“Rules” to Help Structure a Training Split

  1. Chest and Triceps. Don’t train chest the day after triceps, or vice versa. The triceps are heavily involved with pressing movements used to hit the chest. If you work triceps the day before chest, your triceps will be fatigued and could limit your chest workout productivity. If you work chest the day before triceps, your triceps will be fatigued and will receive a pounding two days in a row.
  2. Back and Biceps. Don’t train back the day after biceps. The biceps are heavily involved with pulling/rowing movements used to blast the back. If you work biceps the day before back, your biceps will be fatigued and could limit your back workout productivity.
  3. Squats and Deadlifts. Don’t train squats and deadlifts on back to back days. Both squats and deadlifts utilize many of the same muscle groups. These lifts are considered posterior chain movements, meaning they both target the lower back, spinae erectors, glutes, hamstrings, etc. It’s best to have a few rest days in between these lifts.
  4. Traps. Don’t obsess about direct traps work. The traps are worked hard when deadlifting, and also during overhead pressing and other shoulder exercises such as laterals. Do not assume that you need an excessive amount of direct traps work to build big traps. In fact, if you are deadlifting and using a form of the military press, you may not need much direct trap work at all.

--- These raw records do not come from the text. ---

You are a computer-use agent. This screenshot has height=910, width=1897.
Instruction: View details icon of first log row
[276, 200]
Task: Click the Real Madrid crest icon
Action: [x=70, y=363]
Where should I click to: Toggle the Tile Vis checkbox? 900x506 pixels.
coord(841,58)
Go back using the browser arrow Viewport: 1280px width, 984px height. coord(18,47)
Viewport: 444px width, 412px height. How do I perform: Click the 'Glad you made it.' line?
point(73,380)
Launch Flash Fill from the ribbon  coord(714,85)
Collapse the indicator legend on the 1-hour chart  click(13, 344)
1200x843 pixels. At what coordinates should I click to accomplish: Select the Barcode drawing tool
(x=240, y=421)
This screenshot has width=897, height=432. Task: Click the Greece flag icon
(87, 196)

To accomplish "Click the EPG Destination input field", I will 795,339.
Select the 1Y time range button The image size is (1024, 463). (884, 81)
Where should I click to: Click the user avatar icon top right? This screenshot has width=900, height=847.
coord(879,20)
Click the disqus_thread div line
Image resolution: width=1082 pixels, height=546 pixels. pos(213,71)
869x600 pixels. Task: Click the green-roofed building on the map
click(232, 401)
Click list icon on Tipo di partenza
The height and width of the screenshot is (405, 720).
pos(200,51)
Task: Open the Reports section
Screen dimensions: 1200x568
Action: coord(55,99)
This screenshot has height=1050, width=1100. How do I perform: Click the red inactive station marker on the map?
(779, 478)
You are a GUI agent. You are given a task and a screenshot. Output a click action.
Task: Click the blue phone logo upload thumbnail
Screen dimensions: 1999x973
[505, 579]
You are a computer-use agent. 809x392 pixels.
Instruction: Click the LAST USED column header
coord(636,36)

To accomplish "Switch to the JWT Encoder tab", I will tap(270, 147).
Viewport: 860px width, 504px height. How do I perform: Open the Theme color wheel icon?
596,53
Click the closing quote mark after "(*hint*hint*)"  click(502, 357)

  5. Forearms. Don’t obsess about direct forearm work. As with traps, the forearms are worked hard by numerous other lifts. The mere act of gripping barbells and dumbbells day in and day out is often enough to stimulate quality forearm growth. Do not assume you need an excessive amount of direct forearm stimulation.
  6. Rear Delts. Don’t overwork the rear delts. The rear delts are hit hard on back day, and during some shoulder exercises for front and side delts. If you look at the rowing/pulling motion of most back exercises, you will notice that they are in the same family tree as rear laterals (bent over reverse flys). Some rear delt work is good, but you do not need an abundance of rear delt exercises to have great looking rear delts.
  7. Front Delts. Don’t overwork the front delts. The front delts are aggressively hammered when using pressing motions for chest and shoulders. These pressing movements should be the core of your front delt work. While it is a good idea to add in an additional isolation exercise (such as front laterals) for your front delts, you do not need an abundance of front delt exercises to have great looking front delts.
  8. Abs. Incorporate some form of a heavy ab exercise. Far too often the abs are worked the same way day in and day out, with no added resistance. Make sure you incorporate some form of progressive resistance into your ab routine to help build a thick, amazing looking six pack. These exercise include, but are not limited to: weighted situps, crunches and leg lifts, and cable crunches.
  9. Arm Work. Stop obsessing about direct arm work. Working your arms hard each week is good. Believing that you need to work your arms with 30 sets, three times per week is counter productive. Big arms are built with heavy rowing and pressing movements. Direct bicep and tricep work helps to build big arms (obviously), but you do not need to overkill the amount of sets you perform.
  10. Legs. Work your legs! Don’t be a chicken-legged gym rat who avoids hard leg exercises. Not only do muscular legs look impressive, but strong legs will also improve athletic performance, helping you to jump higher, run faster, and explode out of the gate on sprints.
  11. Isolation Movements. Don’t overuse isolation exercises. Isolation movements have their place in weight training. But with that said, it makes no sense to perform 5 sets of dumbbell flyes or tricep kickbacks if you are not working your chest and triceps hard with a battery of heavy pressing movements.
  12. Dips and Pull Ups. Don’t discount the power of dips and pull ups. Though these exercises are bodyweight exercises, the dip is known as the upper body squat for it’s overall muscle building effectiveness, and pull ups are an amazing back blaster. If these exercises get easy, use a weight belt and add resistance.
  13. Lower Back. Don’t overwork the lower back with too much direct work. The lower back is taxed hard enough as it is. A few additional sets for lower back is good, but overworking your lower back can often result in muscle fatigue, weakness and strains which can lead to further injuries. Do enough lower back work to stay strong, but not so much that you aren’t able to function for several days.